*** RECORDS ***

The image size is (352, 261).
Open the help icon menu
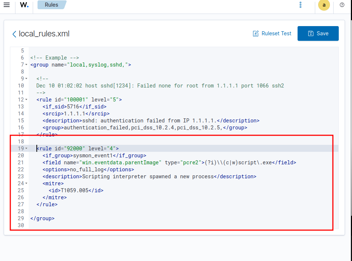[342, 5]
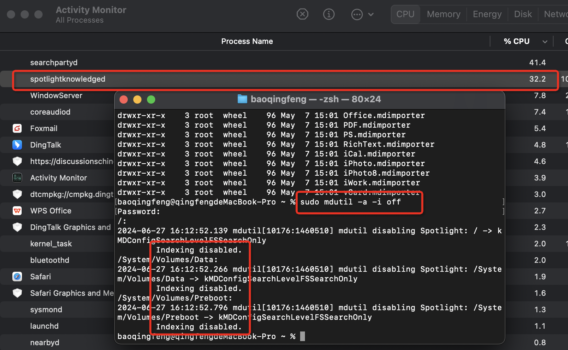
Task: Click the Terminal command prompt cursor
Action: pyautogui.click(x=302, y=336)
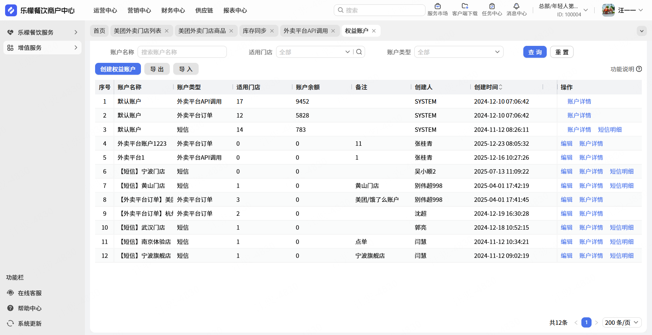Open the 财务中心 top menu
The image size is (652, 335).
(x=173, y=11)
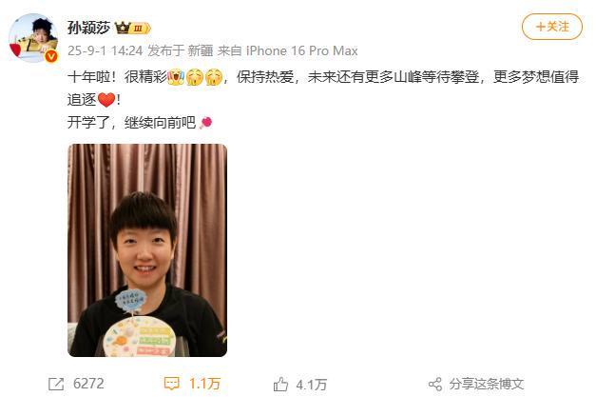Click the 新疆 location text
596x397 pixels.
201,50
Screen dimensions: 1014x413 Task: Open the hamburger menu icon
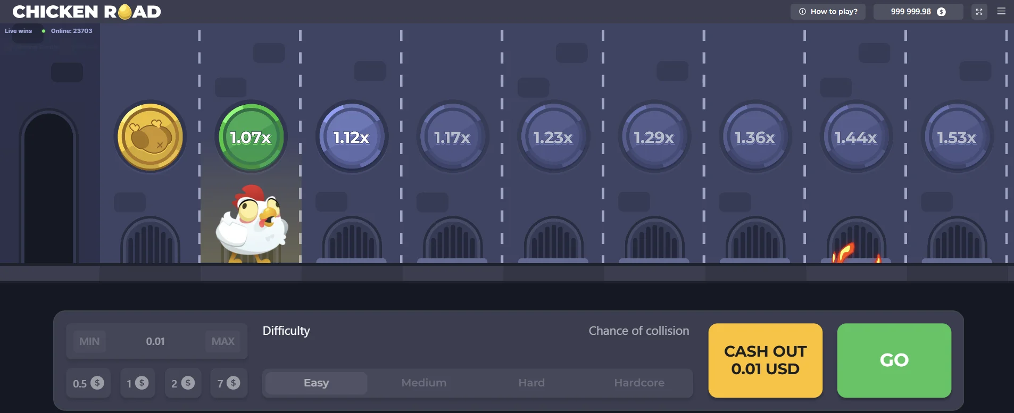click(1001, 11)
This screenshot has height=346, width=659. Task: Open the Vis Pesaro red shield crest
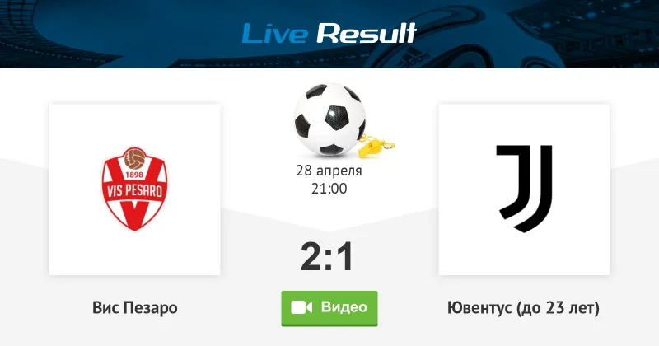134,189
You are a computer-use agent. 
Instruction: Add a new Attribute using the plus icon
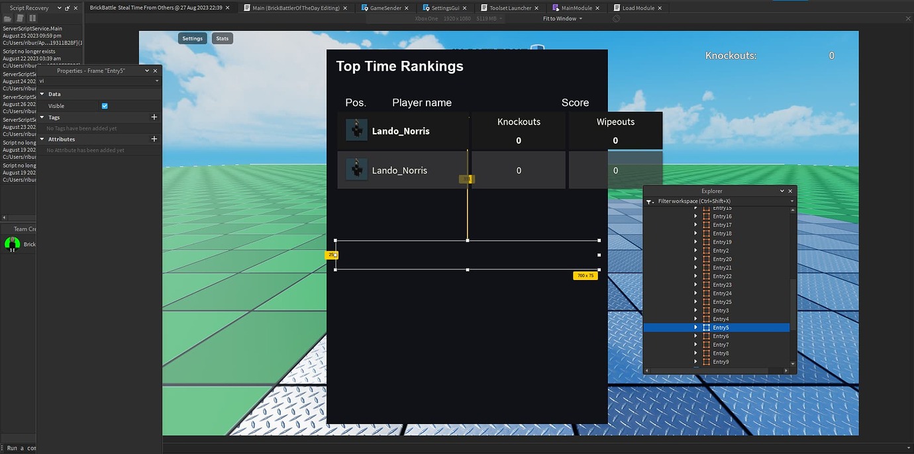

*** End of RECORDS ***
*** RECORDS ***

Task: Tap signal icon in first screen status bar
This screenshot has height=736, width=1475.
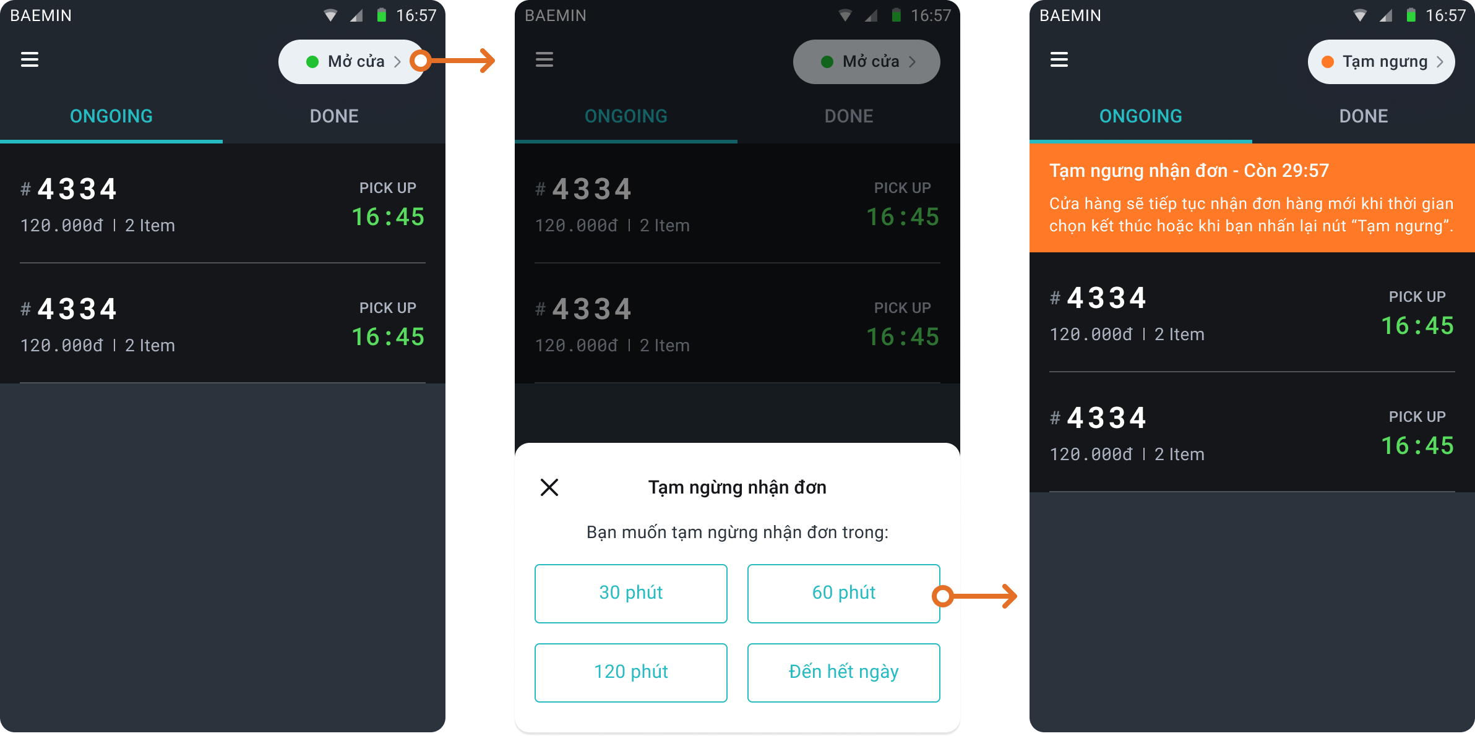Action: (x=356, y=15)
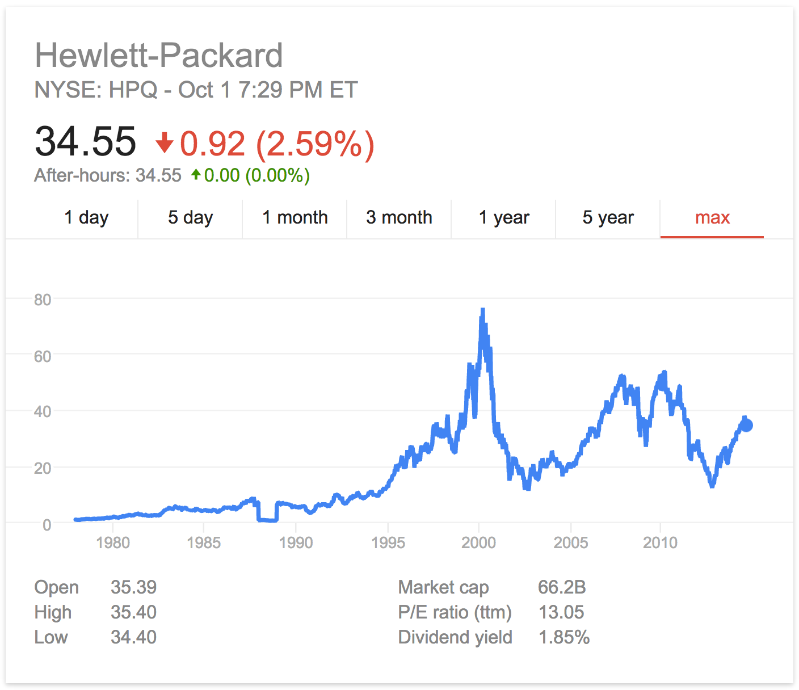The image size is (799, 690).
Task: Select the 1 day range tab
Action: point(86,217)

*** End of RECORDS ***
*** RECORDS ***

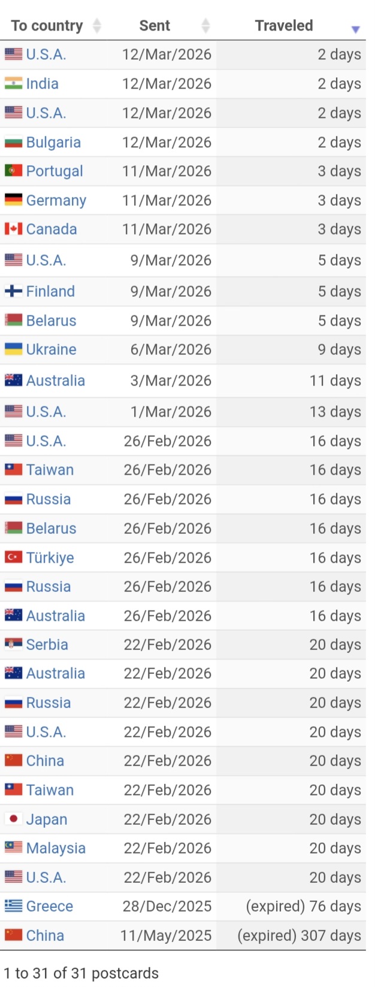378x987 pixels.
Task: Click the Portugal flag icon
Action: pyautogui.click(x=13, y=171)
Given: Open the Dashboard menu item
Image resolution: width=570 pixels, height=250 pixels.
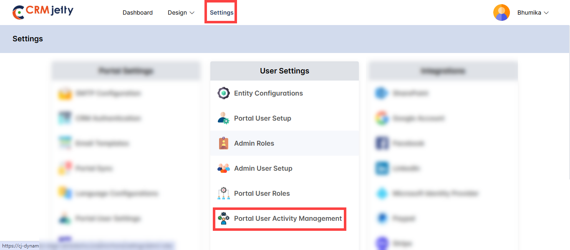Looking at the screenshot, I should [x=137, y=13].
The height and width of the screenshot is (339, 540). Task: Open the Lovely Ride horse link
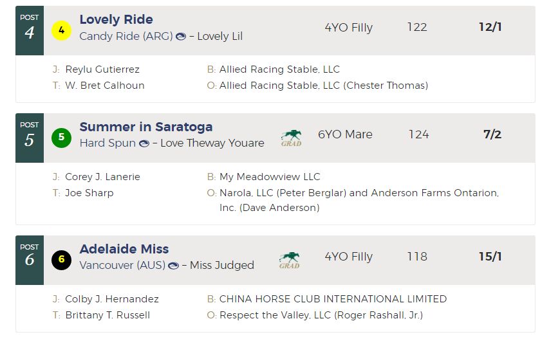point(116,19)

*** End of RECORDS ***

Copy nothing but the lines above that run from the one with "This screenshot has height=346, width=659." to the one with "Instruction: Add a", ends included; pictures stay out.

- FINISHED EXERCISE:
This screenshot has height=346, width=659. Task: Open the Vis Pesaro red shield crest
134,189
You are a computer-use agent. 
Instruction: Add a new Attribute using the plus icon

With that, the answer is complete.